“He who controls the metaphor controls the debate.” – David Gergen
Among the many lessons I learned from my time working for David Gergen, an advisor to four U.S presidents and now the director of the Center for Public Leadership at Harvard’s Kennedy School of Government, was that metaphors matter in public life. The prevailing metaphor in a field shapes the contours of a conversation.
For years, education techno-enthusiasts have awaited breathlessly the arrival of an “Amazon” or “Netflix of Education.” What they mean essentially is a platform that can use big data to deliver the right learning experience at the right time for each learner. The metaphor stems from the way Netflix “learns” about your viewing preferences based on what you watch, and is then able to recommend shows and movies you’re likely to enjoy (and may not otherwise discover) based on others with similar viewing patterns. Similarly, Amazon recommends products for you based on what you search for and buy and based on others who have shown similar preferences.
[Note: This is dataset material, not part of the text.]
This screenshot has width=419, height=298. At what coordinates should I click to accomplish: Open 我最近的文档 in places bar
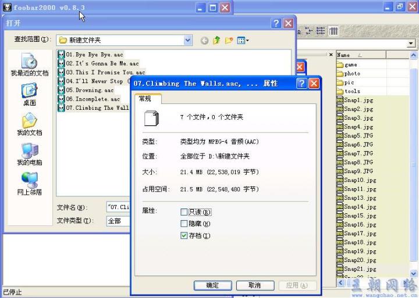coord(29,65)
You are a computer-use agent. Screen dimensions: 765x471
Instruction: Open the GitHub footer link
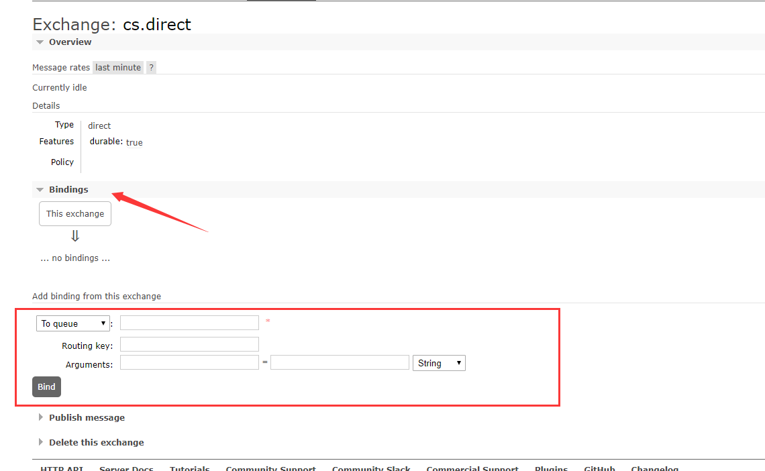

Adaptive learning companies haven’t shied away from the analogy either, as descriptions of themselves as “a sort of Netflix for learning” are not unusual.
The metaphor feels increasingly flawed, however.
Deciding the “right” next step in education is a far more complex endeavor than recommending a movie or product. To do it successfully, you need to know a whole host of things: a student’s prior learning and long-term memory, her working memory capacity and her learning goals. Then there are factors outside of school that shape how attentive and ready to learn a student is, based on how much she has slept, what she ate, her exercise, and her social and emotional mindset on that particular day.
It may be more feasible for platforms that focus on a single subject—like math—to make accurate recommendations. But the more widespread a product’s focus is, the harder it is to do. Additionally, Digital Promise’s Learner Positioning Systems, which helps curriculum builders design content with learner variability in mind and assist teachers in better serving each individual student, may be far better suited to this sort of work.
What’s more, Netflix and Amazon are often wrong about their recommendations. Part of this is inherent in the limitations of big data. By definition, data is backward looking. Although it can help tell a story about someone and situate them within an existing solid theory of what they are likely to need or want next, it’s not good at deducing causality or understanding changing circumstances in the present. We tolerate or even enjoy that when it comes to Netflix or Amazon because the decisions we make based on their recommendations are often relatively low stakes.
None of this inherently dooms the Netflix/Amazon metaphor, but there might be a better one, at least according to Gooru. Gooru is a nonprofit that has built the Learning Navigator, a free, online tool that offers personalized pathways to help students reach their learning goals. Its founder, Prasad Ram, makes the argument that what education needs is really a Google Maps for education.
What he means by that is services that starts by “locating the learner,” or understanding the position of a learner relative to her learning goal before suggesting the best pathway to help that learner achieve that goal. Such tools must also accommodate a variety of other pathways depending on the actions and needs of the learner—just as Google Maps can accommodate a variety of routes to a destination once it knows where you are and dynamically change the route based on what you actually do.
Google Maps of course has an advantage in that you can locate someone based on two data points—latitude and longitude. Understanding where someone is as a learner is much more complicated, which is why Gooru developed what it calls “skyline”—a series of data points about what knowledge, skills, and dispositions the learner has mastered relevant to a particular subject.
The Google Maps analogy is not without its critics. Larry Berger, a long-time education technology entrepreneur and current CEO of Amplify, wrote recently that “We also don’t have the assessments to place kids with any precision on the map. The existing measures are not high enough resolution to detect the thing that a kid should learn tomorrow. Our current precision would be like Google Maps trying to steer you home tonight using a GPS system that knows only that your location correlates highly with either Maryland or Virginia.”
That may be true, but Ram’s argument is that it’s OK that not all the parts of the map are filled out because teachers and, to a lesser extent, standards can help students identify the goals of what they need to master and fill in the pathways themselves. By taking advantage of digital data from a fuller spectrum of learning, including projects, presentations, essays, and proofs, it is possible to locate the learner in real-time and then map where they are against where they are going..
With the learner located, digital educational platforms can then use big data to figure out the best way to assist her in achieving her goals based on the many other pathways it has seen others take to that destination. And it can crunch the data to evaluate the efficacy and potential of numerous learning activities, both online and offline, along that pathway. In other words, it doesn’t need to use big data to evaluate the learners—but rather the different paths they take.
Putting big data in its rightful place—and not seeing it as a miracle ready to solve all of education’s woes—would be a step forward in education technology conversations. And using Gooru’s metaphor of Google Maps instead of Netflix or Amazon feels like a more helpful, and less intimidating, way to provide signposts for a conversation around how technology can aid educators and students in their work.